▶ _WHAT TO PRODUCE_
In the listing below, find the line with "The width and", then repeat exactly every line from the top through that one.

▶ _SOURCE RECORDS_

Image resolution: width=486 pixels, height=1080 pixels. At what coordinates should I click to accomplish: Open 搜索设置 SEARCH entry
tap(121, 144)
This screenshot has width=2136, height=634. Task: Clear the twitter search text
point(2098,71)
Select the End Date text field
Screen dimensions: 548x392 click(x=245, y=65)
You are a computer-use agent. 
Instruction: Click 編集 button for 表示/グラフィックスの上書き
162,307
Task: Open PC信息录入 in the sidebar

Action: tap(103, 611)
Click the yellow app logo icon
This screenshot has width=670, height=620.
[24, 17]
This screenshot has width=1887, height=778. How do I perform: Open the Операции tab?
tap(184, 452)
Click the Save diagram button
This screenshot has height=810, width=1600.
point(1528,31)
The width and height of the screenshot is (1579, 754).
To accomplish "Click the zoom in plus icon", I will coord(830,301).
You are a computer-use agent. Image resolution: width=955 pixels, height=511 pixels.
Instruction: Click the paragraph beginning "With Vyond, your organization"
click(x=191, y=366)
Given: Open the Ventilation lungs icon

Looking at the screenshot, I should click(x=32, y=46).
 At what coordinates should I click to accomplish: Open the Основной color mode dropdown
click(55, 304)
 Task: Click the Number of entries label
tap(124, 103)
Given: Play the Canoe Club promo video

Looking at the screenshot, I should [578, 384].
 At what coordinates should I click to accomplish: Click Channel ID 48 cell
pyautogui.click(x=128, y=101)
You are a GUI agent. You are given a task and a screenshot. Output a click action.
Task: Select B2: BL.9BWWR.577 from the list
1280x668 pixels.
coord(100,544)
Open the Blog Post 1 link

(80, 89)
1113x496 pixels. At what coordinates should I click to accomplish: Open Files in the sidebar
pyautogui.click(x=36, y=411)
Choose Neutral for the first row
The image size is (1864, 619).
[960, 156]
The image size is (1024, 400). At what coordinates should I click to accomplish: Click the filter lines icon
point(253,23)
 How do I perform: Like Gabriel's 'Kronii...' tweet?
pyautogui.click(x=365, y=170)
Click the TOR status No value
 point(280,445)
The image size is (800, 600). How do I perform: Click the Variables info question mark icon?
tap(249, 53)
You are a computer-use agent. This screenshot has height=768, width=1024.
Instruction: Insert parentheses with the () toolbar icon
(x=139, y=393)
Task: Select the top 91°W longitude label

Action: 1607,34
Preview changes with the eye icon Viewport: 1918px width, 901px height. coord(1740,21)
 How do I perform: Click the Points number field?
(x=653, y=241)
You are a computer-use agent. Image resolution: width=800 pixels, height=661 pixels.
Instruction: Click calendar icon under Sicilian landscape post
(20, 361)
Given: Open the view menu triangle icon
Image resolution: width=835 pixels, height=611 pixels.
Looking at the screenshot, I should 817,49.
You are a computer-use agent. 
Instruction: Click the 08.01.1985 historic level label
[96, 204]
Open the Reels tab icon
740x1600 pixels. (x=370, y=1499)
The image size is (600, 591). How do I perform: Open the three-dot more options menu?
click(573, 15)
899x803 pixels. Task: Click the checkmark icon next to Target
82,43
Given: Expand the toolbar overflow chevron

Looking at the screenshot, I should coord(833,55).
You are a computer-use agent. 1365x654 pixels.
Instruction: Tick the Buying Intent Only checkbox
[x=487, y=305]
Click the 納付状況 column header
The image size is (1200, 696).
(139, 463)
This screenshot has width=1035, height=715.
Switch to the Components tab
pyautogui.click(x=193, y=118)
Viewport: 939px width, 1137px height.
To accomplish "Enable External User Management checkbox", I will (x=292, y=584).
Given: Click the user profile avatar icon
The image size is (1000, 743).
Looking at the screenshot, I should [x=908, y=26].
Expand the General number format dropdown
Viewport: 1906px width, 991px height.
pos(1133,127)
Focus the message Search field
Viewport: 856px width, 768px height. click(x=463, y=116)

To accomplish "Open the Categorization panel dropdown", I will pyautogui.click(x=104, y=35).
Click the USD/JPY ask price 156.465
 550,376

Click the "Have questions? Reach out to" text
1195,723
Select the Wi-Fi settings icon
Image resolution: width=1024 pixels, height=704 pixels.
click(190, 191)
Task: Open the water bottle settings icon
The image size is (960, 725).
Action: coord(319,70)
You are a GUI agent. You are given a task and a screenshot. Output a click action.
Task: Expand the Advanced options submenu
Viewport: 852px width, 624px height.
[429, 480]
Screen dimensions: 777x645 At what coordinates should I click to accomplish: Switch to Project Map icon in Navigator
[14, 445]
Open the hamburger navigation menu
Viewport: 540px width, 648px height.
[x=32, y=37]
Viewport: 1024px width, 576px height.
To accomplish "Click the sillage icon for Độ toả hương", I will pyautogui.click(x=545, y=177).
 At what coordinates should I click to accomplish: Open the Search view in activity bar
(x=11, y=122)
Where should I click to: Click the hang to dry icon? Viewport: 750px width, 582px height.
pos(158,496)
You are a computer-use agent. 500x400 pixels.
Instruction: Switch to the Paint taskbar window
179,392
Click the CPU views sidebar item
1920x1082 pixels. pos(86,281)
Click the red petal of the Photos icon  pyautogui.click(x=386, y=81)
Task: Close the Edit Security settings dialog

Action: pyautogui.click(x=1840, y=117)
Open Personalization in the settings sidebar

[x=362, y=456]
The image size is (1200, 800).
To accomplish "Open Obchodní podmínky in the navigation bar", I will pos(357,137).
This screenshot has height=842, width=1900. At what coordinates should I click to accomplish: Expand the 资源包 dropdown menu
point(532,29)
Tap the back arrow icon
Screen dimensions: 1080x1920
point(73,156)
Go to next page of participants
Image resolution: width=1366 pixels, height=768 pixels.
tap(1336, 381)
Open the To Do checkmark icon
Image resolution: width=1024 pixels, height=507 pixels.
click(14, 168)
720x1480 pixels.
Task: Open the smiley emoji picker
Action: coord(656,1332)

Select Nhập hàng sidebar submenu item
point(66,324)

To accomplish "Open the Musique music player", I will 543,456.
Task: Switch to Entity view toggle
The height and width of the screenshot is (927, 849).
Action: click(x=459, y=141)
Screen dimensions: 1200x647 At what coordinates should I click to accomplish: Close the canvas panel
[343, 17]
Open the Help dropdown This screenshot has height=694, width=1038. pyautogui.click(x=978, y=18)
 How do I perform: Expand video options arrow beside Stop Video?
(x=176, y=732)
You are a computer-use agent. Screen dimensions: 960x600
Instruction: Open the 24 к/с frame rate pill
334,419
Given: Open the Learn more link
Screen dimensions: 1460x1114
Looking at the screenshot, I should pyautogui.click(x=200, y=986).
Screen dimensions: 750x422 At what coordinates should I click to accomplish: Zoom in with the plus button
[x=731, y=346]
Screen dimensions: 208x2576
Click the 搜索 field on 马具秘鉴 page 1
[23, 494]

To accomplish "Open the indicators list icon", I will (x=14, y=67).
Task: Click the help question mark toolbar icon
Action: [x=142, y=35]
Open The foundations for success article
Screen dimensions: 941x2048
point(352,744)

▶ _ANSWER TO THE EXERCISE_
Image resolution: width=486 pixels, height=1080 pixels. At what coordinates should I click to accomplish: Open 搜索设置 SEARCH entry
tap(121, 144)
This screenshot has width=2136, height=634. Task: Clear the twitter search text
point(2098,71)
Select the End Date text field
Screen dimensions: 548x392 click(x=245, y=65)
You are a computer-use agent. 
Instruction: Click 編集 button for 表示/グラフィックスの上書き
162,307
Task: Open PC信息录入 in the sidebar

Action: tap(103, 611)
Click the yellow app logo icon
This screenshot has width=670, height=620.
[24, 17]
This screenshot has width=1887, height=778. How do I perform: Open the Операции tab?
tap(184, 452)
Click the Save diagram button
This screenshot has height=810, width=1600.
point(1528,31)
The width and height of the screenshot is (1579, 754).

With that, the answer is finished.